───── DATA
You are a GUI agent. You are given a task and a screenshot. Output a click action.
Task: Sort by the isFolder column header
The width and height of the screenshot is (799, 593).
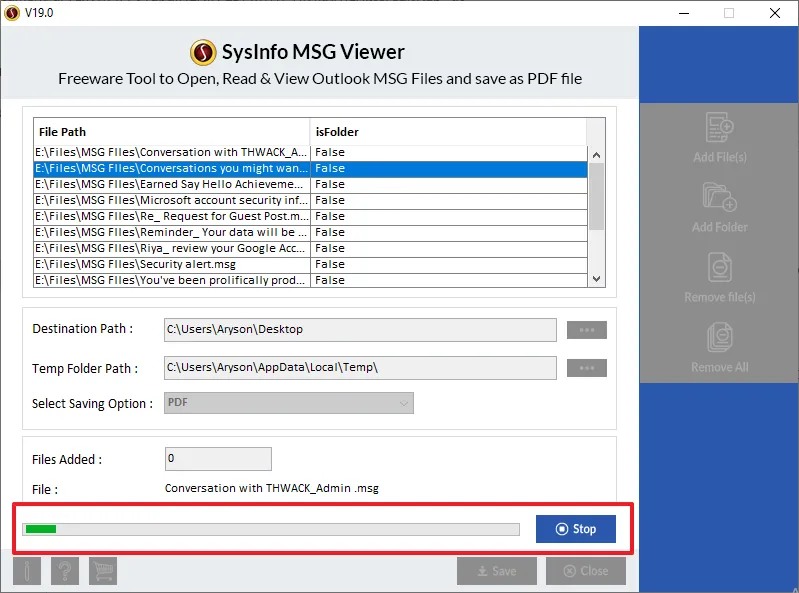click(x=447, y=132)
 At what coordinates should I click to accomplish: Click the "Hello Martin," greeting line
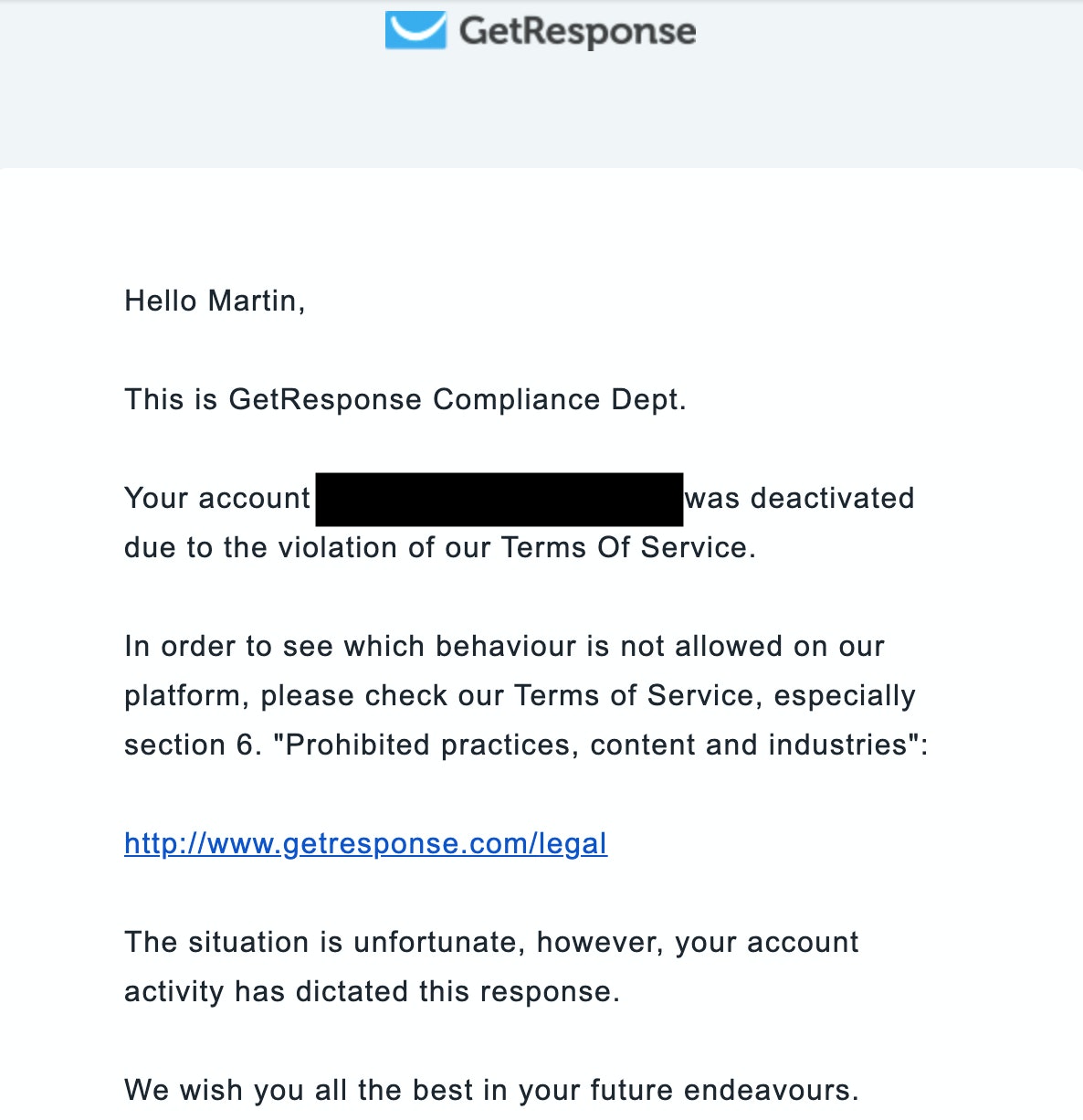click(215, 301)
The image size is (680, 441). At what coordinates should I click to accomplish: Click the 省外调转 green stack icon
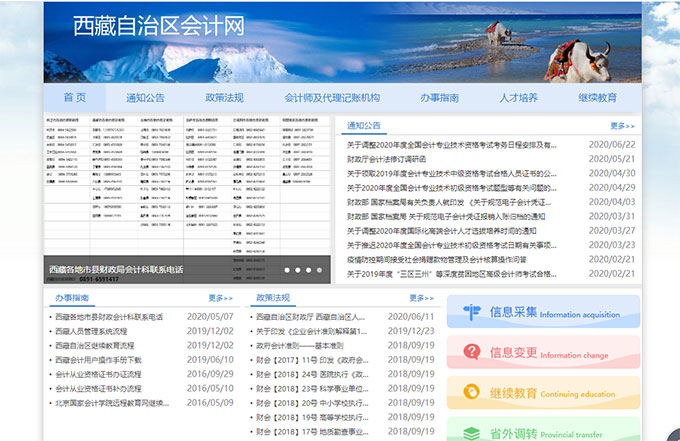click(470, 432)
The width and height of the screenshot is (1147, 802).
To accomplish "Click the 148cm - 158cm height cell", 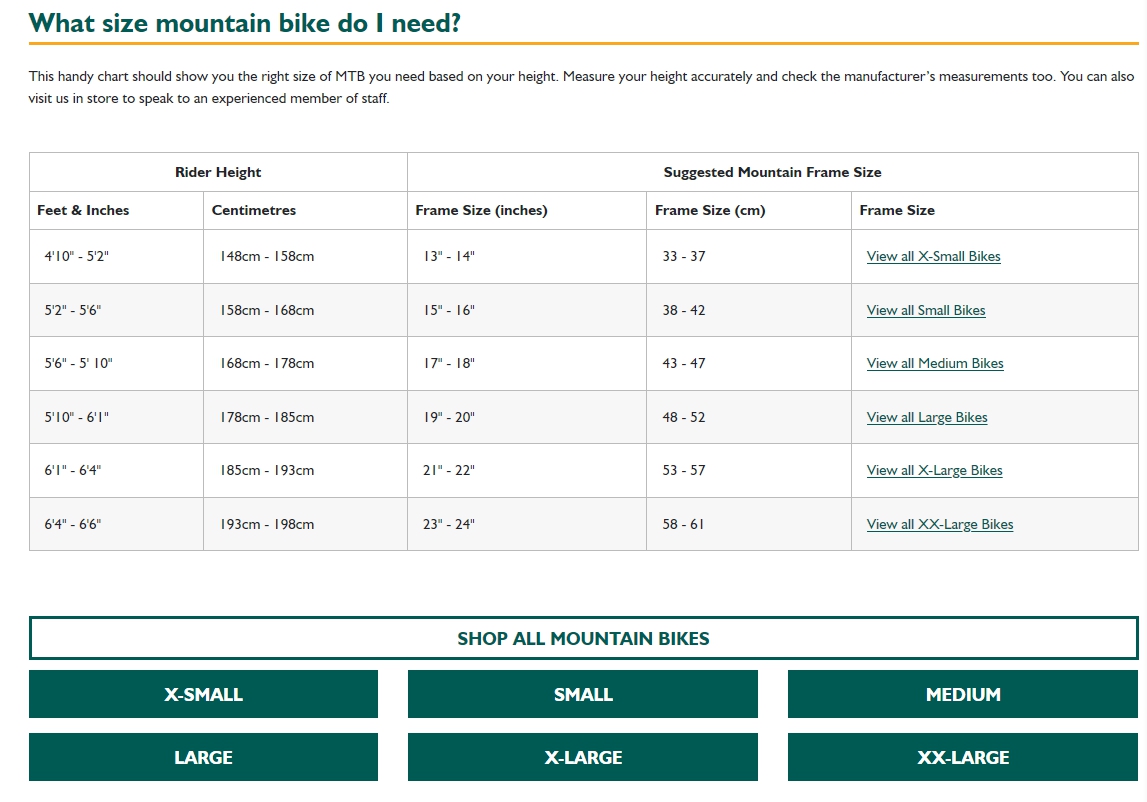I will 267,257.
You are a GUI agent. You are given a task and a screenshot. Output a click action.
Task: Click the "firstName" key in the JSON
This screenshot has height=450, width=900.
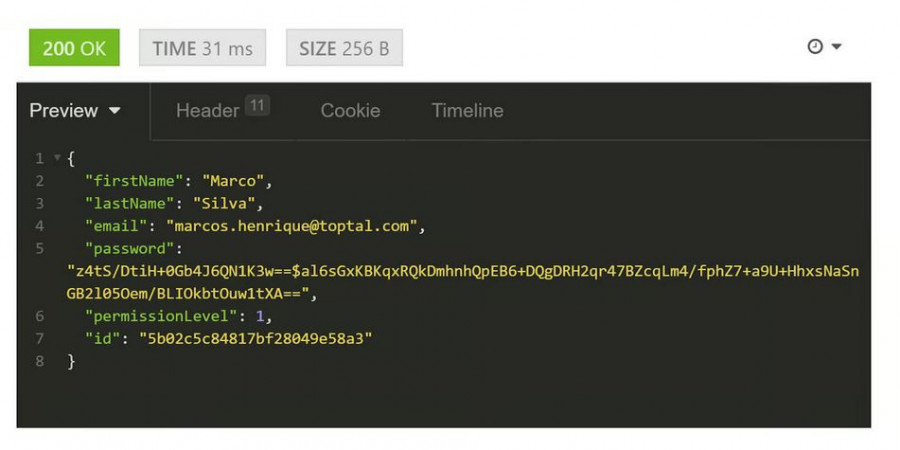pos(134,181)
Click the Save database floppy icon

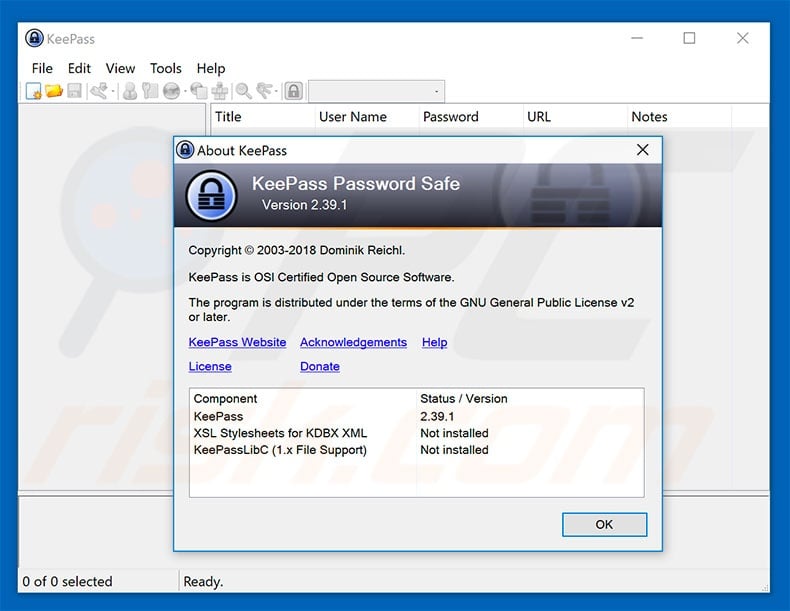click(73, 91)
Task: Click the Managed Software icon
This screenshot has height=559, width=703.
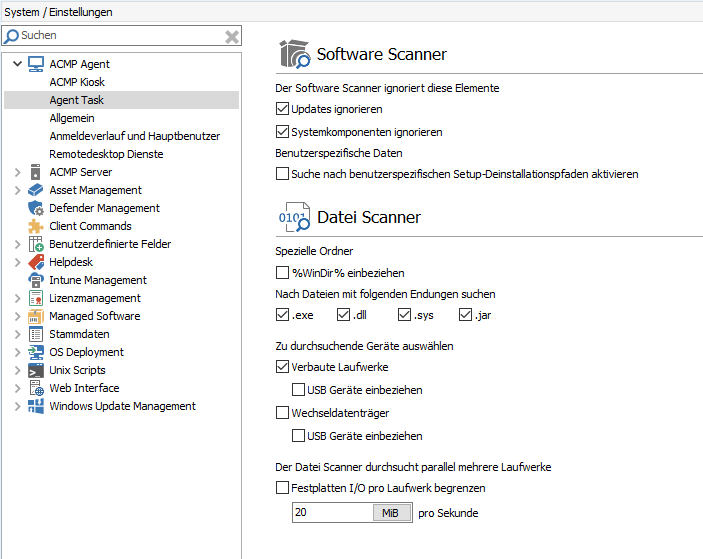Action: click(x=36, y=316)
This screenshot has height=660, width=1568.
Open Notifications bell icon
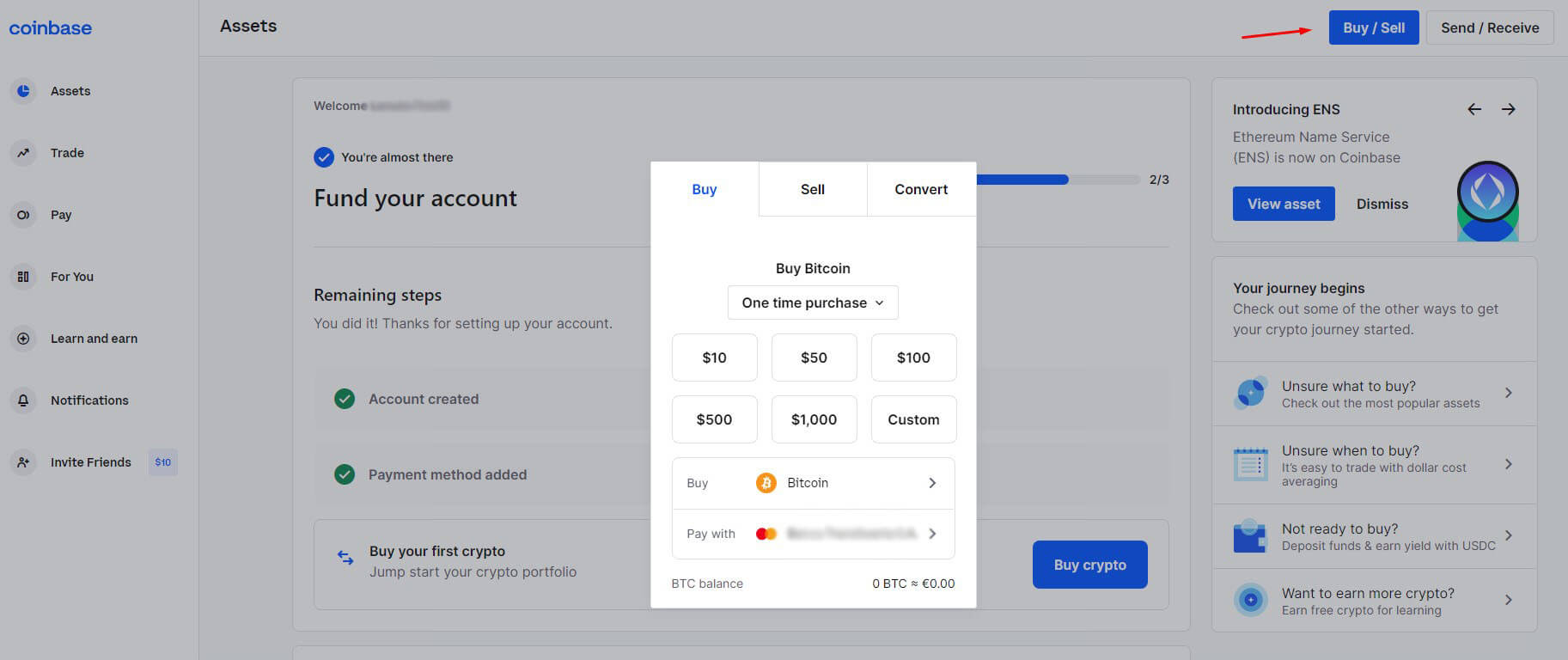[23, 400]
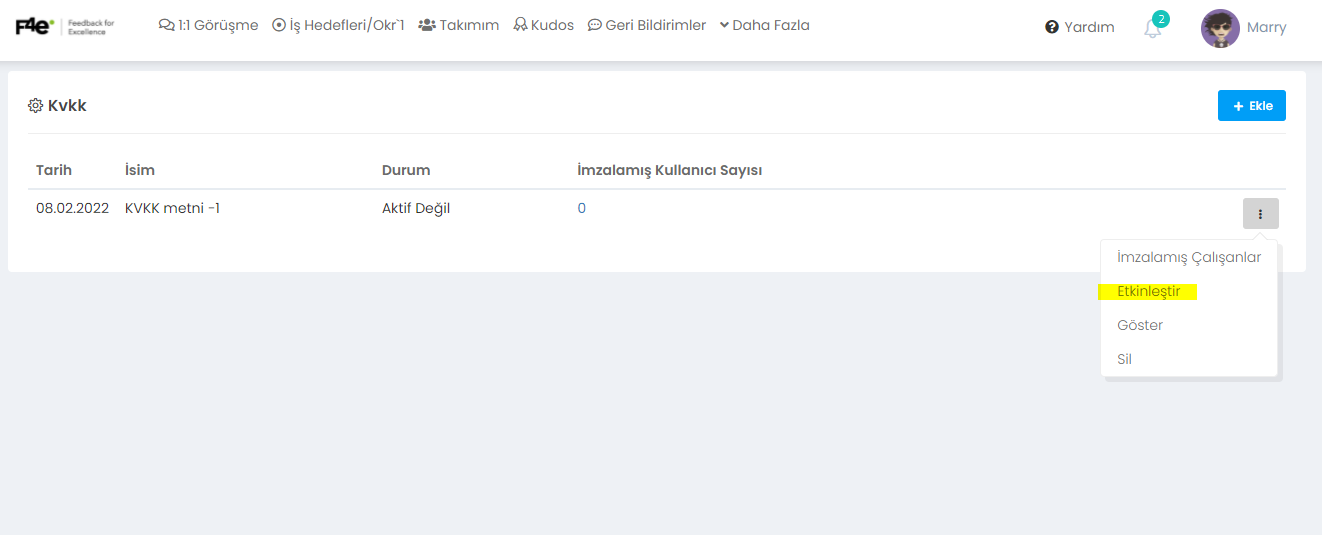The height and width of the screenshot is (535, 1322).
Task: Click the Yardım help link
Action: pyautogui.click(x=1080, y=28)
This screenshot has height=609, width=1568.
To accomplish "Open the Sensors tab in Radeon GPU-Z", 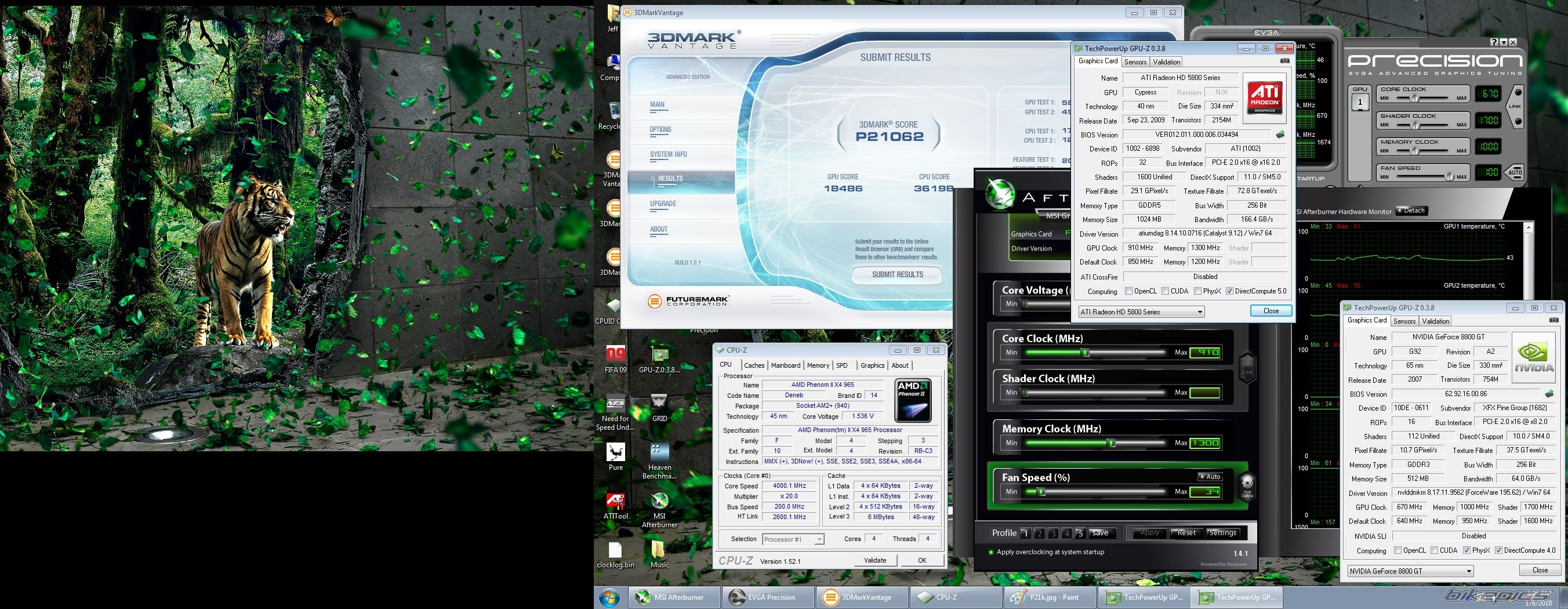I will [x=1135, y=62].
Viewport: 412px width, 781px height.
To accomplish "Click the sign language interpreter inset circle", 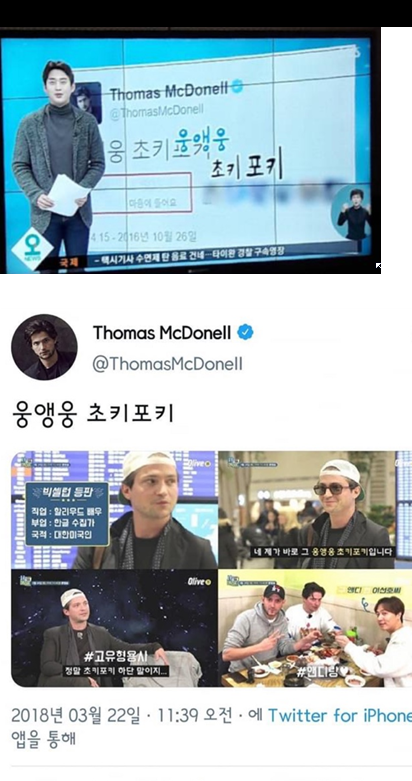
──────────
*TASK TO COMPLETE*. Write each line exactly as it appears, from the line that holds "Viewport: 412px width, 781px height." through the closing line of the data above, and leave every picture out.

*RESPONSE TO THIS EXERCISE*.
Viewport: 412px width, 781px height.
To accomplish "Click the sign language interpreter inset circle", 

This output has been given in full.